### [TASK DIRECTIONS]
Copy the listing below word for word, starting at the line that contains "You are a computer-use agent." and continuing through the end of the listing. Leave out the pictures.

### [ENTRIES PROVIDED]
┏━━

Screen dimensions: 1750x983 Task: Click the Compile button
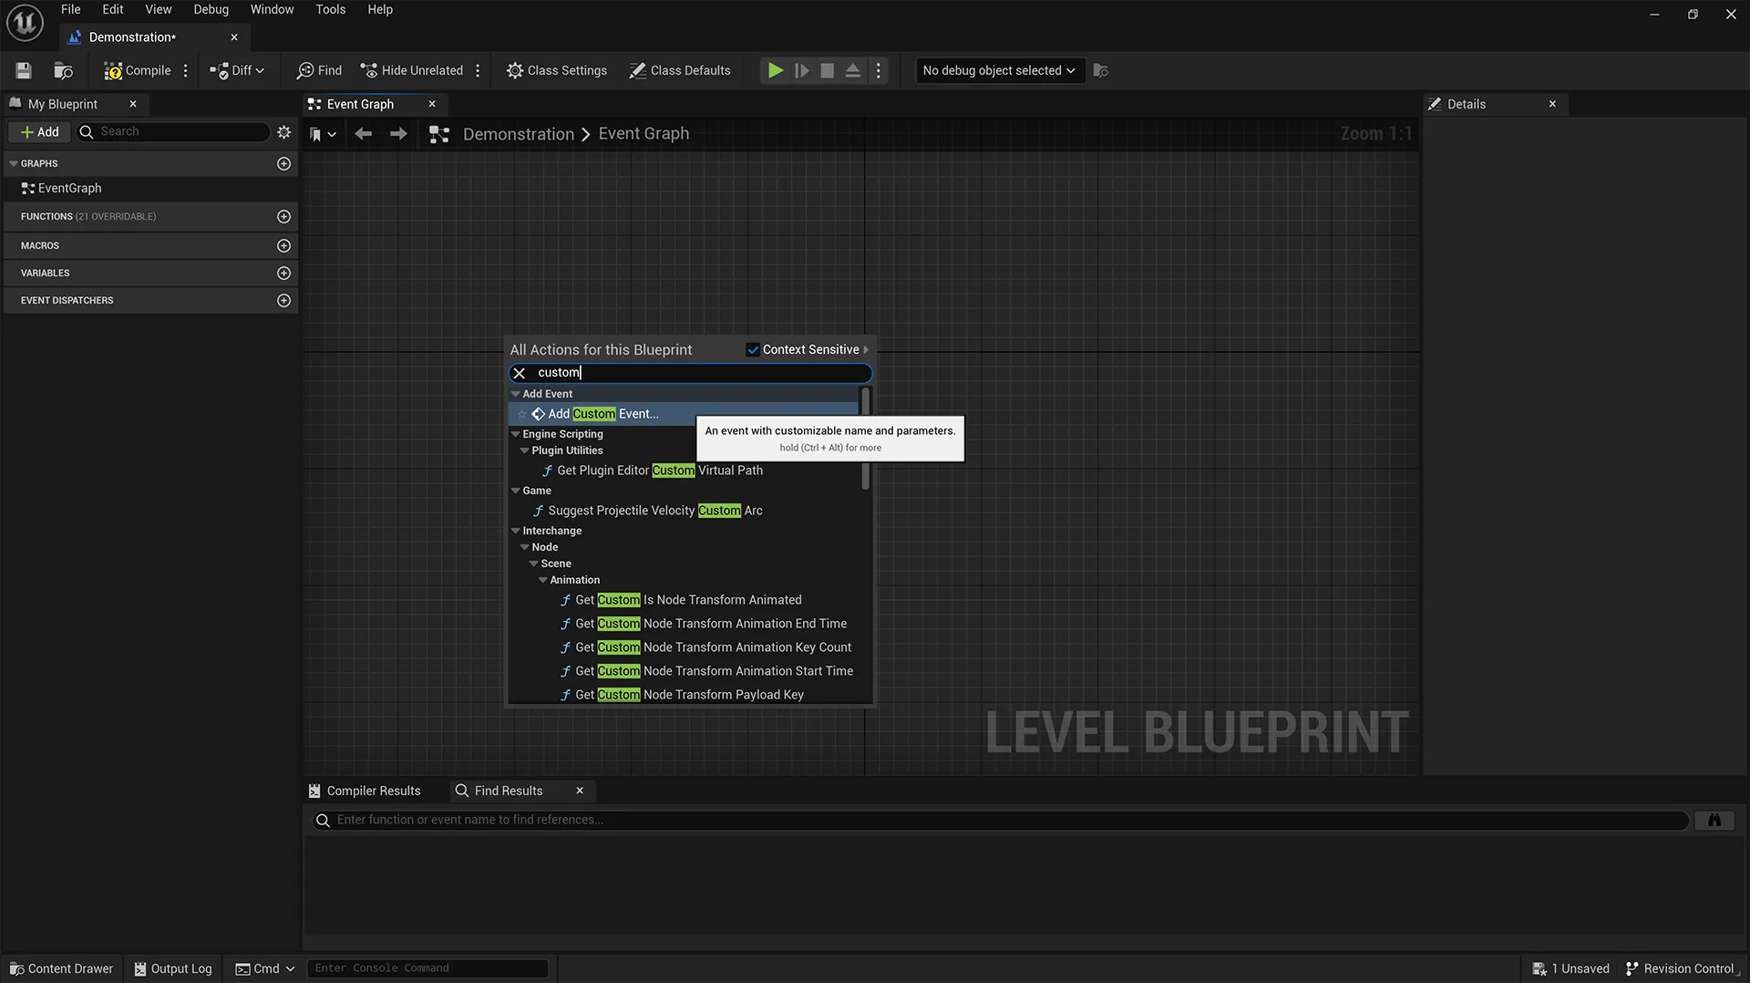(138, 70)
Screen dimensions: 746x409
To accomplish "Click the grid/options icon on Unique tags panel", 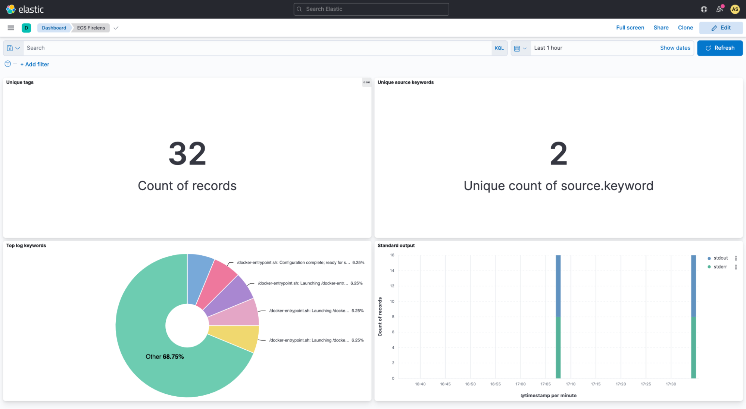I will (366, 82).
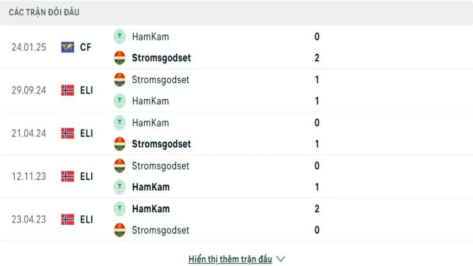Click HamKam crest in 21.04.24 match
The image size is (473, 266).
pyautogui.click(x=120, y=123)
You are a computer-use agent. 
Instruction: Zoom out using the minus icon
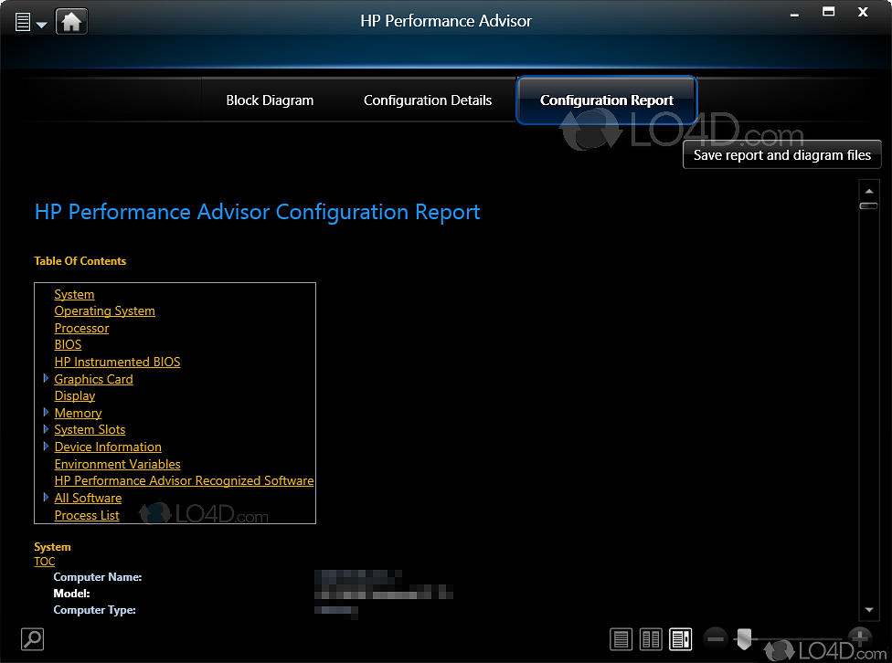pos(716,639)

┗━━

### [TASK RESULT]
You are a computer-use agent. 
Instruction: Zoom out using the minus icon
pos(716,639)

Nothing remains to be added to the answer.